Wow. I expected better judgment from the Judge.
Oh well. Now I know what (lack of ) character he is.
I thought Napolitano had more depth of legal understanding than that. He has ignored the applicability to Davis’s stand of the Kentucky RFRA, the Federal RFRA, and Article VI, paragraph 3 of the U.S. Constitution as applied to the states by prevailing 14th Amendment juridsprudence.
Or, suppose she saw remarriage after divorce as adultery. Could she then deny a marriage license to heterosexual couples who've had a previous spouse?
I agree - I would have much rather read something by the Judge (a Catholic) that discussed how wrong this ruling was, how it overstepped constitutional authority, etc etc etc. Judge Napolitano is now endorsing the Tyrants ruling the People. It’s a false argument to throw race, religion, culture into the mix as a reason to deny a marriage license, and a lazy one at that. Interesting that there is no longer anyone on the Supreme Court who is an evangelical protestant.
Further, Kentucky law does not accommodate legally-recognized conscientious objection - and the governor amplified this point with an executive order. That is another conflict of law, between those that protect religious liberty (even for government employees!), and those that direct what some find to be unconscionable acts by government, such as authorizing homo marriage, putting a prisoner to death, and fighting in combat.
The Napolitano analysis train has derailed. He couldn’t be more wrong if he tried.
“Laws” are passed by a vote in the legislative body and signed by the chief executive of the jurisdiction in question.
Gay Mirage has not passed this procedure. Ever. It is not “law”. It is judicial edict.
It is very frustrating for the states and the people, to be forced (to the extent they submit is to be seen) to clean up a mess made by SCOTUS.
As a county clerk, Davis cannot add to these requirements another requirement — namely, that the applicants be of the opposite sex.
what the...? I was under the impression that Kentucky law already specified that the applicants be of the opposite sex...am I mistaken in that belief...?
And if he’s making the argument that the SCOTUS opinion invalidates that part of the law, then say so...but an uninformed person reading this analysis would assume that Davis decided to add that clause on her own...very strange on the part of the Judge...
Libertarian first, Christian second... That’s our judge. Wonder what his stand on conscientious objectors would be?

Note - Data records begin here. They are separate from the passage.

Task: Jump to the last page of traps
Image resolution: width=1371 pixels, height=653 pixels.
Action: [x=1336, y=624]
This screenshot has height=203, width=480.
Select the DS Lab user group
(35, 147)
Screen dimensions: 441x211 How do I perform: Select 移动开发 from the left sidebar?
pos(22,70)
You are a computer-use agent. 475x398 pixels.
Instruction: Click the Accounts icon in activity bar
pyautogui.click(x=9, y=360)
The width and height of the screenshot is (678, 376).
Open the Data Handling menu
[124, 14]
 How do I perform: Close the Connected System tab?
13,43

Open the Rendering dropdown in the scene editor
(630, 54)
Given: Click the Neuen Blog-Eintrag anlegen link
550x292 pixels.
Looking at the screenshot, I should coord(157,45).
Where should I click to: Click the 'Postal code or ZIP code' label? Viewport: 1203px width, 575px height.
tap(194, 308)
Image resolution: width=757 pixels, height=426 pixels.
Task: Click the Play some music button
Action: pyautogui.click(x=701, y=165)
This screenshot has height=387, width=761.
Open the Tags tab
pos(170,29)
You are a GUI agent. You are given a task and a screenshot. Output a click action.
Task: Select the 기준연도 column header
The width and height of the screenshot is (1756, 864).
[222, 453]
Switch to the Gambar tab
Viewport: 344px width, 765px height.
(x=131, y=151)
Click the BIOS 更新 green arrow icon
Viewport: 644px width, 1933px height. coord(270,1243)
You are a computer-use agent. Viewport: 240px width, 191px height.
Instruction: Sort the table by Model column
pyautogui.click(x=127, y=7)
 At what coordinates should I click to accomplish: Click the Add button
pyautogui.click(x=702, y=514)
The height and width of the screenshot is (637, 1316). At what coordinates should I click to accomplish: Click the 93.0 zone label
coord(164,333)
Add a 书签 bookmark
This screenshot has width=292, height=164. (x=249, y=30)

I’m just curious ... why is the government issuing licenses to marry if anyone can marry or claim they are not being treated equally to traditional couples if they are denied? There used to be reasons for it- having a growing population and big families was advantageous to the country and so encouraging fruitful marriage was a big deal. We can see in Europe the cost of a falling birth rate to culture.
Seems like now would be a good time to simply eliminate government having any role in marriage. If people want to make contracts for this and that let them do it unmolested and don’t call it marriage.